Mas Eka kadang merasa terharu ketika ada yang mengunggah status selesai membaca bukunya lewat gawai dengan membeli e-book atau pinjam di i-jak. Setidaknya pembaca bukunya membaca karyanya lewat jalur yang legal. Pak Jokpin juga merasa sangat terbantu dengan adanya media digital. Beberapa orang beliau tanya, tau karyanya dari mana. Banyak yang menjawab dari sosial media. Beliau merasa karyanya lebih dikenal karena peran media sosial.
Yang membuat Pak Jokpin kagum pada media digital lain lagi. Beliau amat mengapresiasi kutipan-kutipan puisinya yang diterjemahkan dalam bentuk gambar maupun animasi. Hal ini lah yang menurutnya perlu dieksplorasi lebih dari dunia digital. Dunia digital menawarkan bentuk visual dari karya sastra yang tidak bisa dinikmati oleh pembaca buku cetak.

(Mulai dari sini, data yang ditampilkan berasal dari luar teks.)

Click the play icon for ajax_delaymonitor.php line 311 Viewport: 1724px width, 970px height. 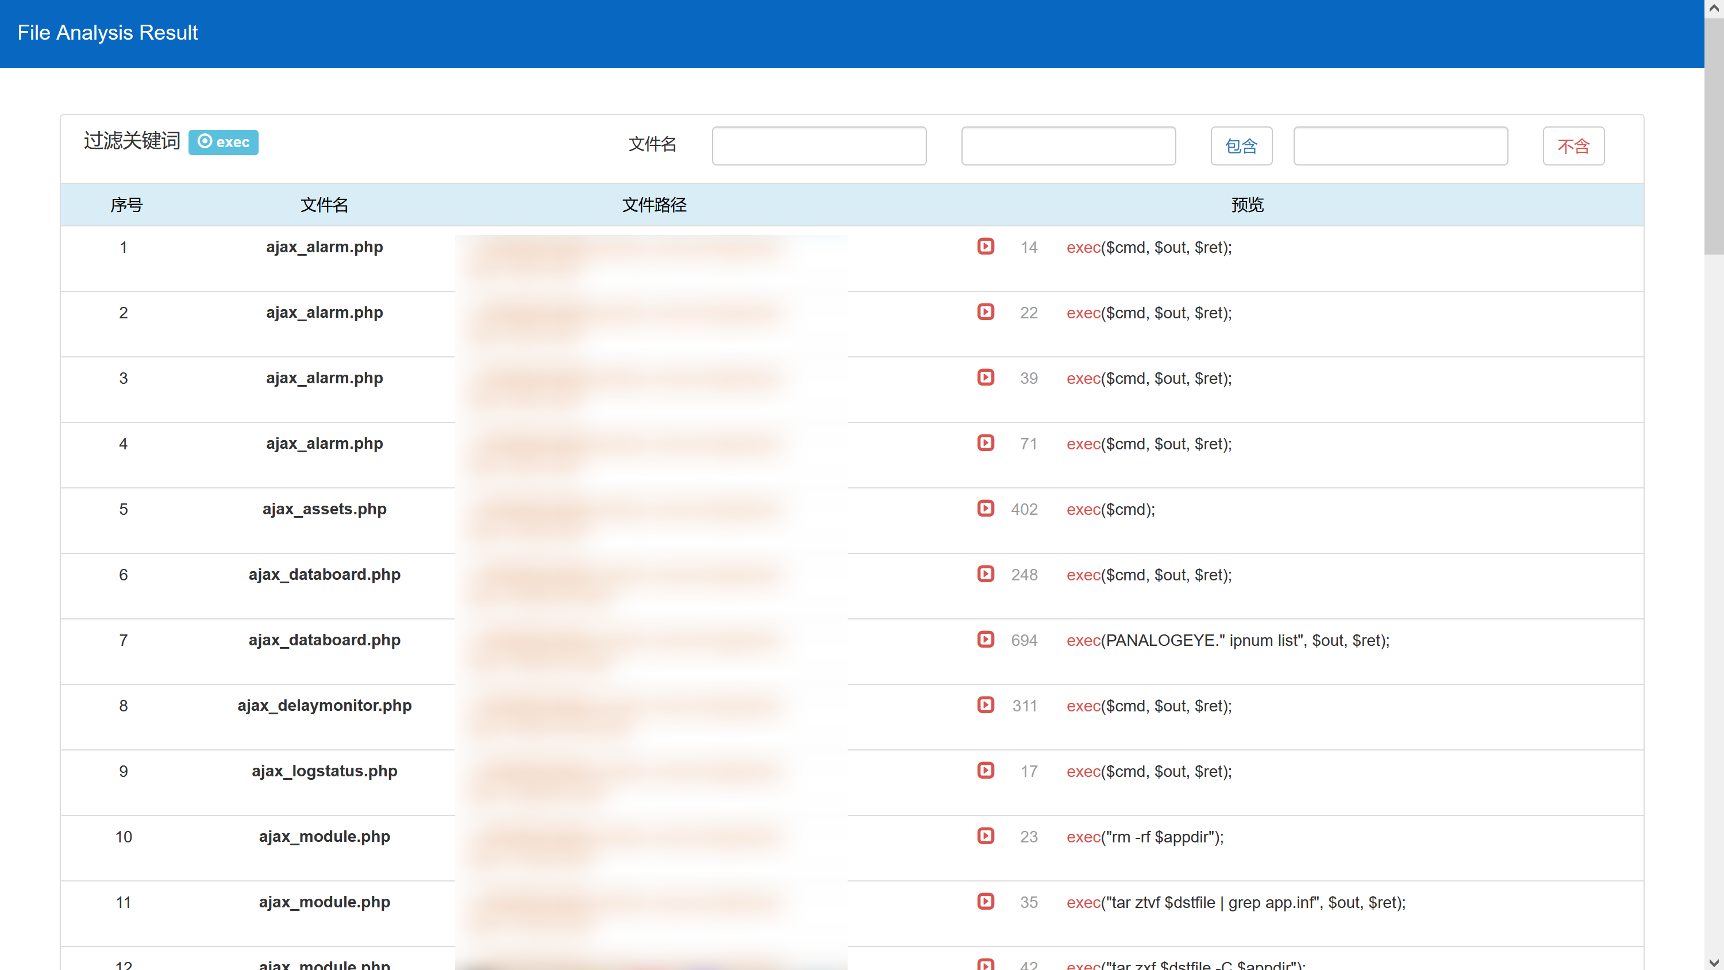(985, 705)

Cacatan 'gong' dari sharing ini, memang di internet atau dunia digital, semua orang bisa menjadi apa saja. Dia bisa jadi penulis dengan memposting karyanya di media digital. Dia juga bisa menjadi pedagang dengan mengunggah produk-produknya di market place. Namun, bila mau menjadi penulis tentu tidak cukup dengan memposting puisi sekali atau dua kali. Ada jalan panjang berliku yang harus dilalui. Ada proses yang harus dijalani.
***
Aku sendiri kalau ditanya, lebih suka baca buku cetak atau digital. Pasti jawabannya buku cetak walaupun banyak waktuku habis untuk menulis dan membaca di media digital. Ya namanya juga perkembangan. Kita juga perlu mengenal dan beradaptasi. Namun untuk menghadapi literasi digital juga, kita perlu waspada dan kritis. Sesuatu yang disampaikan di sosial media harus kita pastikan kebenarannya sebelum kita bagikan dan kita tanggapi.